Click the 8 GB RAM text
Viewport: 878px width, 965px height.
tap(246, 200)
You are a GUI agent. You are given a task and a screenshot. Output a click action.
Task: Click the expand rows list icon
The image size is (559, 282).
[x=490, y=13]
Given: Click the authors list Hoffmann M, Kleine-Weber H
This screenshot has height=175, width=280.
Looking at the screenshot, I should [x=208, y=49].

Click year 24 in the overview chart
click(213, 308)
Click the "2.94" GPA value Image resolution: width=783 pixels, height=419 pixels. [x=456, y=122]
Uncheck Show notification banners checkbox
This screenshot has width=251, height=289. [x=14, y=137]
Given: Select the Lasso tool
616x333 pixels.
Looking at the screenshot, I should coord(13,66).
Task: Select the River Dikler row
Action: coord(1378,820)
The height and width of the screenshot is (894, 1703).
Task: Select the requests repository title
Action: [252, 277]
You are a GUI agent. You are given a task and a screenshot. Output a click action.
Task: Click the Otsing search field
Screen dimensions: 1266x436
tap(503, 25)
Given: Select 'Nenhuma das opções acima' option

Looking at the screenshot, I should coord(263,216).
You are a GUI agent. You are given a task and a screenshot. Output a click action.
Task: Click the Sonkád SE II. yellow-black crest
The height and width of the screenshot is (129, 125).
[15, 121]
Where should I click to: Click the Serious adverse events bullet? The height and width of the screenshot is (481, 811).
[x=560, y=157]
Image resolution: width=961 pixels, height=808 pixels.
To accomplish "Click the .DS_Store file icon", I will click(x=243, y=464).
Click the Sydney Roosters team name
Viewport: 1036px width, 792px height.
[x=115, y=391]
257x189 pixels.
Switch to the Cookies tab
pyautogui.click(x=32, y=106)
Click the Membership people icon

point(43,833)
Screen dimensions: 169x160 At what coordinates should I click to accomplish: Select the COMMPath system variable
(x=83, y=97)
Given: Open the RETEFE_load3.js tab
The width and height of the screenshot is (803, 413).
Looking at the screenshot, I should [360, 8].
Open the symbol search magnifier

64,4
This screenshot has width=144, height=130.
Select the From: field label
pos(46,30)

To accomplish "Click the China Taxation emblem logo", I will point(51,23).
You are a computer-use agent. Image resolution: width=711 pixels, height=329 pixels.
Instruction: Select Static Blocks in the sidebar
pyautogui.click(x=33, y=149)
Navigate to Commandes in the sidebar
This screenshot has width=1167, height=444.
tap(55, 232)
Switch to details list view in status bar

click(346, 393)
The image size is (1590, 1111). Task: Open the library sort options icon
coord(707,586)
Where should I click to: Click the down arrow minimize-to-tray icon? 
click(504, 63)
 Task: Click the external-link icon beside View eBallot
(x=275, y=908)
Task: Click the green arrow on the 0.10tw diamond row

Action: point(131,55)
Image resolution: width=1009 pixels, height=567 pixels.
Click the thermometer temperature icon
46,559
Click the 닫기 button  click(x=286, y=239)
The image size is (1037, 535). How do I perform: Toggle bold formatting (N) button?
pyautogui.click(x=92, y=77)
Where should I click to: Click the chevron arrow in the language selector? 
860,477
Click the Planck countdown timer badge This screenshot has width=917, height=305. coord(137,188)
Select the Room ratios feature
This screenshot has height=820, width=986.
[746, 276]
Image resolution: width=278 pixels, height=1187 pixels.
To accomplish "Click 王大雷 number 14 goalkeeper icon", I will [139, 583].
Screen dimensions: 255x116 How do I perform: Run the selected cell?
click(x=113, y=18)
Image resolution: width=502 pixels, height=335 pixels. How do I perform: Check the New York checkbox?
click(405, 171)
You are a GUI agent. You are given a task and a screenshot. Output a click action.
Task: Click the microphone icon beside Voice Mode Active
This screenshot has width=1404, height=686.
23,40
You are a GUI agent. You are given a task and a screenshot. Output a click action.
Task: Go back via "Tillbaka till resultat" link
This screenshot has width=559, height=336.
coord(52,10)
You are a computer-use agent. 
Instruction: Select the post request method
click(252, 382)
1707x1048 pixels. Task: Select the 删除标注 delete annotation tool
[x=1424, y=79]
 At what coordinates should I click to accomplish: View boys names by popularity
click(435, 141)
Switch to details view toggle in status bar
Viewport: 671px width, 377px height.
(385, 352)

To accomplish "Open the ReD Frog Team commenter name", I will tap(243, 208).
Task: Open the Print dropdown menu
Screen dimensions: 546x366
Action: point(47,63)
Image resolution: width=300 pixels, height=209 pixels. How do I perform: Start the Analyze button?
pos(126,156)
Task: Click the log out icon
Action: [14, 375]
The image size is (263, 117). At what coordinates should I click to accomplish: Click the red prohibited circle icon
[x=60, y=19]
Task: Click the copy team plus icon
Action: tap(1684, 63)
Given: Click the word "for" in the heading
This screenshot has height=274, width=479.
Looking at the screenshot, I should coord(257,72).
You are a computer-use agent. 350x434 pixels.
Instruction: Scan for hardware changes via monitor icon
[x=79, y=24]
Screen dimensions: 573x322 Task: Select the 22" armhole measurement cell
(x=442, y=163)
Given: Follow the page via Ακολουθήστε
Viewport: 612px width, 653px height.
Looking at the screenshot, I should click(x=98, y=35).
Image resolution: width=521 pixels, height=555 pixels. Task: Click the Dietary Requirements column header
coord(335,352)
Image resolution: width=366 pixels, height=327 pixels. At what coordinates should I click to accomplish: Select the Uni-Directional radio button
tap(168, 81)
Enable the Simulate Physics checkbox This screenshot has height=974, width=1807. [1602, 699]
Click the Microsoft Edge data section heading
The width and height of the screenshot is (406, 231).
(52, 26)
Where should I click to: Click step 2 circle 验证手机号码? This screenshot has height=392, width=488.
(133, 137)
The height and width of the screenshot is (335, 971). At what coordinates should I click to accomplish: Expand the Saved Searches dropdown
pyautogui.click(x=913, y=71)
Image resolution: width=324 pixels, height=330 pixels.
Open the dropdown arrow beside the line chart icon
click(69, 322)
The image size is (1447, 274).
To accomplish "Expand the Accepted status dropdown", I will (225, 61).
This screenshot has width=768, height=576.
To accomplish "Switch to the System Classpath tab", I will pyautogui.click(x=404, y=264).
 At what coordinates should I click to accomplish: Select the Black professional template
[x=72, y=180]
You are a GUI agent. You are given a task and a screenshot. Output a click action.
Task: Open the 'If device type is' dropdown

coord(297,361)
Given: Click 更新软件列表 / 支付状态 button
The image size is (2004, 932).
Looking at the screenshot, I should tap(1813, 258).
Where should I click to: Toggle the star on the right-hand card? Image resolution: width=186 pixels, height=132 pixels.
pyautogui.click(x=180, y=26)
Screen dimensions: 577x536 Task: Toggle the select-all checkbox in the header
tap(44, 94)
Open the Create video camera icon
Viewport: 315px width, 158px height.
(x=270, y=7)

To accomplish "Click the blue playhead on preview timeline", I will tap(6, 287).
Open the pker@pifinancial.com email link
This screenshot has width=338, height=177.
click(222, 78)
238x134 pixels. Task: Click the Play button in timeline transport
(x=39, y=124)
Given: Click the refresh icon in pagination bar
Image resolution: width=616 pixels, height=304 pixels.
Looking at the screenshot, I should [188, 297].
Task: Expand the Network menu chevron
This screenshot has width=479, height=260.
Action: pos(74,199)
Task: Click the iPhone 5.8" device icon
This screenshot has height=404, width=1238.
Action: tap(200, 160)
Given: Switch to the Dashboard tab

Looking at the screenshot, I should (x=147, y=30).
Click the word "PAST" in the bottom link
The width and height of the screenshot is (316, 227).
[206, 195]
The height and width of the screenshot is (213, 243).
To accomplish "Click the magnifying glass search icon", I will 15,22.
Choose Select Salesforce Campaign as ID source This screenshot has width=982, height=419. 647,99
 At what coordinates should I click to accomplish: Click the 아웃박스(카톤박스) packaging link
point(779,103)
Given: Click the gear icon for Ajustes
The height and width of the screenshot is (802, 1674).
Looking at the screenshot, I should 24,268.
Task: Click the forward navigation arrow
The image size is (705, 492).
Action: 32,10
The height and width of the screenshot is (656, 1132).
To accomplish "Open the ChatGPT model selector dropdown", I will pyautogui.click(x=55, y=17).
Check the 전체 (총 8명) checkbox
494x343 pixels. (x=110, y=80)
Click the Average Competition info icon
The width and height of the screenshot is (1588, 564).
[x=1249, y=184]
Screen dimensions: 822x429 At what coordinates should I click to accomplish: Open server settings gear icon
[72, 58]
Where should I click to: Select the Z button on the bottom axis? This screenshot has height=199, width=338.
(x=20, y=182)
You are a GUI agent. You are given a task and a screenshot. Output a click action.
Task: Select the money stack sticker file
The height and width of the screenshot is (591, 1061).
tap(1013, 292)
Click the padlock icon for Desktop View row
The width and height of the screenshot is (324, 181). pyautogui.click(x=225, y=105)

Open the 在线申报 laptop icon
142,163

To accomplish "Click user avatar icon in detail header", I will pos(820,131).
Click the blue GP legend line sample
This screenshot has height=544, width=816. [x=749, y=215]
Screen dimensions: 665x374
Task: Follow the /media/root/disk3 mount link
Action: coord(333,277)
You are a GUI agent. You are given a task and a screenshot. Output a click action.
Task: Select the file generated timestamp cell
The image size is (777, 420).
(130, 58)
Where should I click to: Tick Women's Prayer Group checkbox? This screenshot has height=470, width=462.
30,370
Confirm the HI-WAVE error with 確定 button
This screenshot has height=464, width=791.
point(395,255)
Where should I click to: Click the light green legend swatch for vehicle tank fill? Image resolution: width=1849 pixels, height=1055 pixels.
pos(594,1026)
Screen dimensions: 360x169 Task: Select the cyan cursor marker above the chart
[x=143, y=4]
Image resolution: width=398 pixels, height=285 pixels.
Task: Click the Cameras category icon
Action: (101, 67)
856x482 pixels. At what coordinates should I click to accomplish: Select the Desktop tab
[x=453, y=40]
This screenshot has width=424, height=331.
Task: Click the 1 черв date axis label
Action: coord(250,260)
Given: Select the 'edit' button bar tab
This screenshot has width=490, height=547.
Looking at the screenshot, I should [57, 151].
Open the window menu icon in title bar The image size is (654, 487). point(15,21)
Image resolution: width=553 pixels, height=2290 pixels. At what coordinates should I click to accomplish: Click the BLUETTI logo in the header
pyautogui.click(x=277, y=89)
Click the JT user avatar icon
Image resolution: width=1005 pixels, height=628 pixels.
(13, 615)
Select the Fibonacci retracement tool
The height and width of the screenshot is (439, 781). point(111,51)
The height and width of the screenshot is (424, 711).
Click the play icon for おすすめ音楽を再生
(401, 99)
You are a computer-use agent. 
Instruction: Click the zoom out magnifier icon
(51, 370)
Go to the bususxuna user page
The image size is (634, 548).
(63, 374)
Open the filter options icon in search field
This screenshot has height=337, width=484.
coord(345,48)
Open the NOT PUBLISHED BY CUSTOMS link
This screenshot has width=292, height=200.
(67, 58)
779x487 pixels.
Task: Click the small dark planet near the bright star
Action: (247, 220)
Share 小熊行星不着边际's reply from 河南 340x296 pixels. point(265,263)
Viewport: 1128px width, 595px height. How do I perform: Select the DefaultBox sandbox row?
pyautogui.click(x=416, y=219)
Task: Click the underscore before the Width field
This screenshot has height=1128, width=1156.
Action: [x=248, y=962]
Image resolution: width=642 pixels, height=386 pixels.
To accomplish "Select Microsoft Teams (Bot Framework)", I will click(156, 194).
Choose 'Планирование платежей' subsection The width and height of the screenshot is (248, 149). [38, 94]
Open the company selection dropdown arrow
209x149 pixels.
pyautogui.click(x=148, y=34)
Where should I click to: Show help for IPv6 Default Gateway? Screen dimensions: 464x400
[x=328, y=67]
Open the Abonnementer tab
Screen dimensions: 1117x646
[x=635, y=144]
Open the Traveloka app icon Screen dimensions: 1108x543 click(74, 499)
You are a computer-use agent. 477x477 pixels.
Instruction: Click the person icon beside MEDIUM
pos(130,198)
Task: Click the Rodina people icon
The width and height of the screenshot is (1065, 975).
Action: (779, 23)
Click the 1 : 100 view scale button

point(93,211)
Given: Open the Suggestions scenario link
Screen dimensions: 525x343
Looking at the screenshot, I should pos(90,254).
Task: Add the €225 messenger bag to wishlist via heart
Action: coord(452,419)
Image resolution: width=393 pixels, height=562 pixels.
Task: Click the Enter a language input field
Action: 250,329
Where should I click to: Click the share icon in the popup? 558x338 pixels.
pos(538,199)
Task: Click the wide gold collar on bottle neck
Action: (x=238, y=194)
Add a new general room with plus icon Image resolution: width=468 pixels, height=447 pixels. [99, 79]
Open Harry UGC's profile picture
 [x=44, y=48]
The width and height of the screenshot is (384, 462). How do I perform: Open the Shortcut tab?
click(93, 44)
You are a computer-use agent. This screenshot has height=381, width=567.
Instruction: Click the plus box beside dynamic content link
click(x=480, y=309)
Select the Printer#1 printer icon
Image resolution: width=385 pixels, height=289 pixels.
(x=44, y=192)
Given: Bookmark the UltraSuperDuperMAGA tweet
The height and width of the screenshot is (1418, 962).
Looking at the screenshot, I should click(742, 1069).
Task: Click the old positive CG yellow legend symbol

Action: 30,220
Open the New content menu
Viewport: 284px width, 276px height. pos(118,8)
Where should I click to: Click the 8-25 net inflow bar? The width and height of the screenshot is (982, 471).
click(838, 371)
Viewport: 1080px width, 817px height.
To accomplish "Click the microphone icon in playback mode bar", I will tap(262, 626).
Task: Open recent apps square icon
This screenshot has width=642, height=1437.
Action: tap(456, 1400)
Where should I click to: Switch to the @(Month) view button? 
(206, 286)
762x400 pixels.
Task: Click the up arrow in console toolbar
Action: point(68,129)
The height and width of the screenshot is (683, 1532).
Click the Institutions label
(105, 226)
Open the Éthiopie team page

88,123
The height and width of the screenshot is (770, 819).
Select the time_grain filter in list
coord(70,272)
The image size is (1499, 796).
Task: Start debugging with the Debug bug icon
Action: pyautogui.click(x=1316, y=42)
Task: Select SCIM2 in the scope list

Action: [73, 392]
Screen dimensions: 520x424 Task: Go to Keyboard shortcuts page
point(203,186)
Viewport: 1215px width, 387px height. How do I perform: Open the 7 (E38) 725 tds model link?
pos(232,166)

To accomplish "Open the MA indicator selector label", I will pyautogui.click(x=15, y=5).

### TASK STATEMENT
Copy out every line above where "computer" is present.

### OUTPUT BELOW
You are a computer-use agent. Image resolution: width=711 pixels, height=329 pixels.
You are a computer-use agent. 
You are a computer-use agent. 350x434 pixels.
You are a computer-use agent. 
You are a computer-use agent. 477x477 pixels.
You are a computer-use agent. This screenshot has height=381, width=567.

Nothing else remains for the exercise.